** start PROVIDED ENTRIES **

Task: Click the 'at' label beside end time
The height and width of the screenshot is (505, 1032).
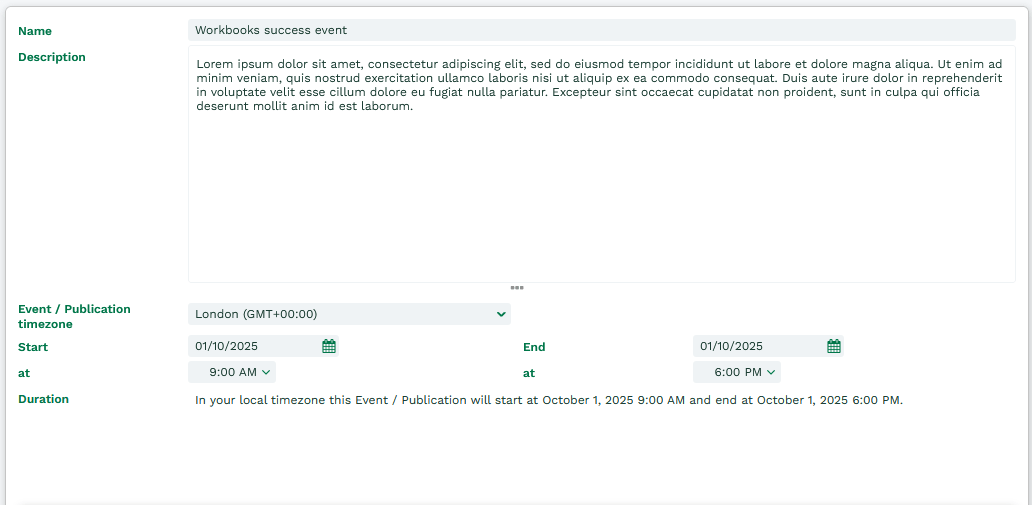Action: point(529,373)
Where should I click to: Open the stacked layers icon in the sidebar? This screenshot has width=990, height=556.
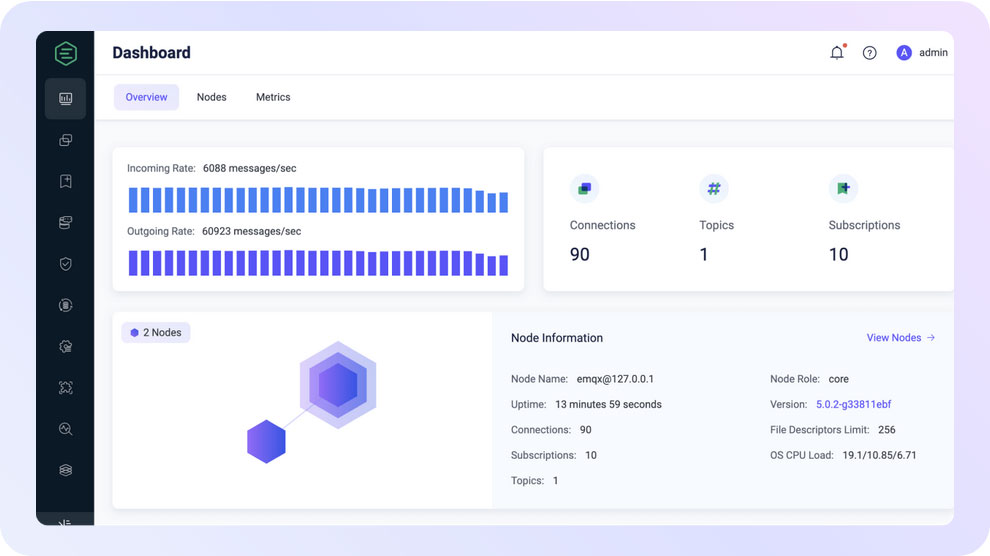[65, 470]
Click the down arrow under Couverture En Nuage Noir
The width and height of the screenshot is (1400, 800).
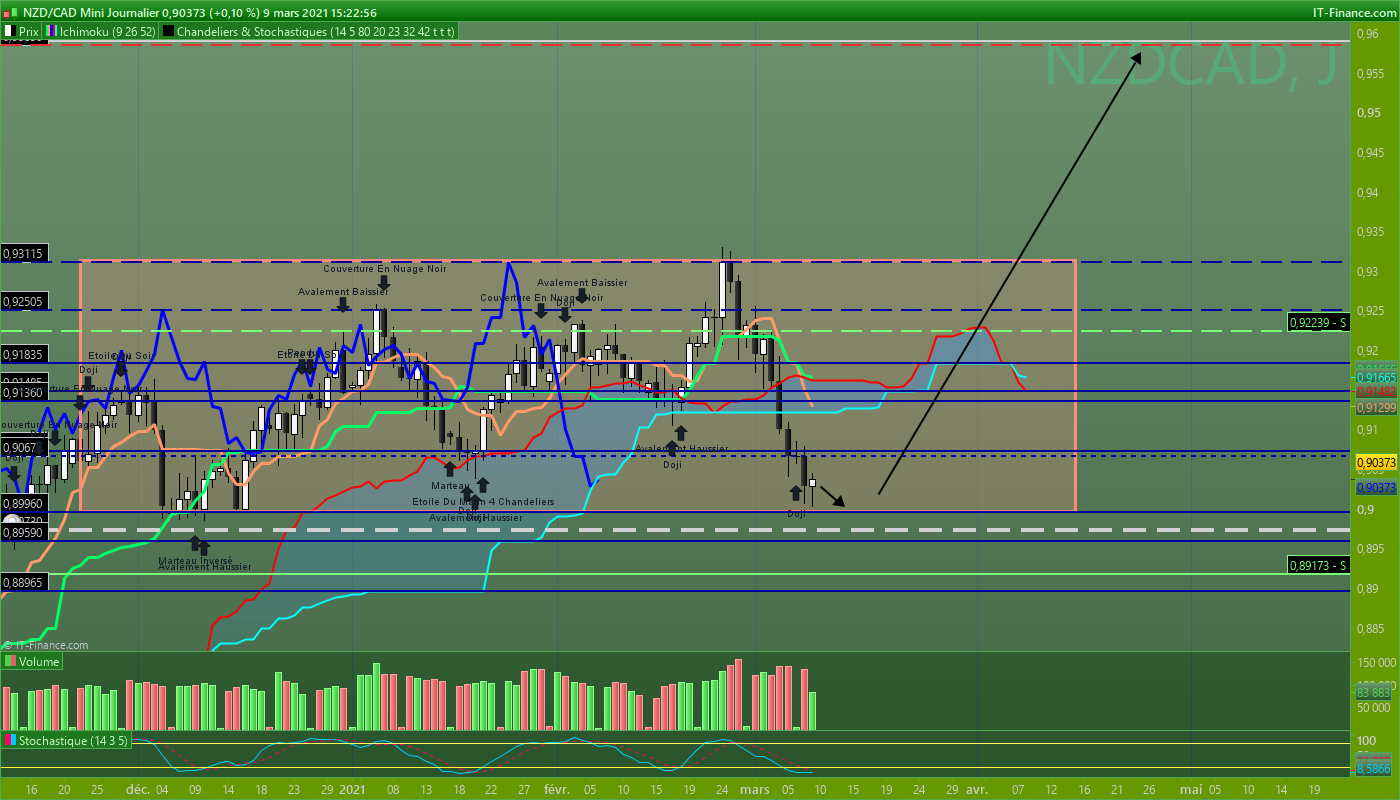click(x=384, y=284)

** end PROVIDED ENTRIES **
** start PROVIDED ENTRIES **

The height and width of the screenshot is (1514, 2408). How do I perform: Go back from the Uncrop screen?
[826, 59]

** end PROVIDED ENTRIES **
** start PROVIDED ENTRIES **

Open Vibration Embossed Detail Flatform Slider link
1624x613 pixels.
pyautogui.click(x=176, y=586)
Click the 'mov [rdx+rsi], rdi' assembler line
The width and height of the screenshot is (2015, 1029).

** end PROVIDED ENTRIES **

Set down the listing lines starting with the line containing "Click the 'mov [rdx+rsi], rdi' assembler line" and going on through the line containing "The width and height of the screenshot is (2015, 1029).", copying each one exactly.

**REPLY TO THE TASK**
Click the 'mov [rdx+rsi], rdi' assembler line
The width and height of the screenshot is (2015, 1029).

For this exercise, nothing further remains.